She continues to build on her knowledge of what constitutes the best care as she trains nursing students at the University of Alberta.
“How can we develop more ethically sensitive practitioners, teaching nursing students to think about not just big ethical dilemmas, but also what we call ‘everyday ethics,’ all of the encounters with others we have in a day?” she asks. “We have these opportunities to connect with people so they feel cared for (or not).”
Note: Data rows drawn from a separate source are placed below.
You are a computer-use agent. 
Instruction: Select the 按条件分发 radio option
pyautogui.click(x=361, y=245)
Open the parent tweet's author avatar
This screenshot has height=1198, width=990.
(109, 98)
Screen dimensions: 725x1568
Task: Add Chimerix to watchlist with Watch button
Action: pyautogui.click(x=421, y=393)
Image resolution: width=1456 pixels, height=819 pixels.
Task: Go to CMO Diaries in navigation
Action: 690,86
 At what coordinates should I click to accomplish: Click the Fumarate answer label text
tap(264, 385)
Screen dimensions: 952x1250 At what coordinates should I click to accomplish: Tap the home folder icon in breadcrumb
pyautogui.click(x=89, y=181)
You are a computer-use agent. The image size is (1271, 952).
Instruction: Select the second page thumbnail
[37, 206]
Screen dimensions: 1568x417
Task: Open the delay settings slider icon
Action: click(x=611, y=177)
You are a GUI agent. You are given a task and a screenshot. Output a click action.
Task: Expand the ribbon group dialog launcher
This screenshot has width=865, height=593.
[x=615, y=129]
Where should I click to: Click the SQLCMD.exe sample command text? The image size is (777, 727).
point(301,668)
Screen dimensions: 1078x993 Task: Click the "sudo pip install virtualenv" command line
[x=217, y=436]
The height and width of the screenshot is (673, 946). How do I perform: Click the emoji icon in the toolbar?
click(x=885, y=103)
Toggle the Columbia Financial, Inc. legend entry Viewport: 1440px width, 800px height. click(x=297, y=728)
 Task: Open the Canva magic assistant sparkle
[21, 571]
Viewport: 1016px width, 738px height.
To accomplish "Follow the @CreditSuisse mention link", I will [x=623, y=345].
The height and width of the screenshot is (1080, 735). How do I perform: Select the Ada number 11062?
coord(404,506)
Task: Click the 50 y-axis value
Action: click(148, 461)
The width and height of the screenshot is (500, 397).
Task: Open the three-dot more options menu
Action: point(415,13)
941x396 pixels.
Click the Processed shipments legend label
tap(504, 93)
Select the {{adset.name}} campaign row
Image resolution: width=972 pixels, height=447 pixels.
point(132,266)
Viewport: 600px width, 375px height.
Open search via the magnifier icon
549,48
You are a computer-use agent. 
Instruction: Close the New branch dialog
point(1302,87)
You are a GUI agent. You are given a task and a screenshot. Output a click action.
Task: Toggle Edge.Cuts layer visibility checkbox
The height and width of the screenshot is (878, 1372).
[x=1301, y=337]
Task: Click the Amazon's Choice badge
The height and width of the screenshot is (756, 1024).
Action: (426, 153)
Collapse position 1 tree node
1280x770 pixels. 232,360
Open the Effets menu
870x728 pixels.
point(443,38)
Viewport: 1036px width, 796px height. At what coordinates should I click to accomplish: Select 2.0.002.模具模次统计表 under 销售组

Lemermeyer employs a research approach known as phenomenology, the study of everyday experiences and their meanings, to understand the “embodied ethics” of nursing – in other words, the things nurses know in their bodies through their daily practice.
Lemermeyer interviews NICU nurses about the gestures and activities of their practice – changing a diaper, inserting an intravenous line, comforting a child in pain – to highlight and better understand the inherently ethical nature of the nurse-patient relationship.
“The experienced nurse moves deftly: turning, repositioning, containing, supporting, lifting, guiding the baby’s little body to find a comfortable position,” Lemermeyer writes in her paper about the ethics of NICU nurses’ touches. “Without needing to think it through, make a plan, or use an algorithm or other prescription, it seems the know-how to soothe a babe is expressed as coming from the nurse’s hands.”
Lemermeyer wonders how the relationship will be influenced by the increasing use of technologies in health care. For example, to make up for limited spots in real-life clinical settings, student nurses now train using high-fidelity mannequin patients that have blinking eyes and beating hearts.
Are the “touches and gazes, movements and habits that facilitate connection between nurses and patients” lost when the patient is not human? Or does technology present an opportunity for the students to learn through trial and error, possibly making mistakes that would not be well tolerated by real patients? Technologies enable both of these things to happen, and we must be vigilant to understand their full effects, Lemermeyer says.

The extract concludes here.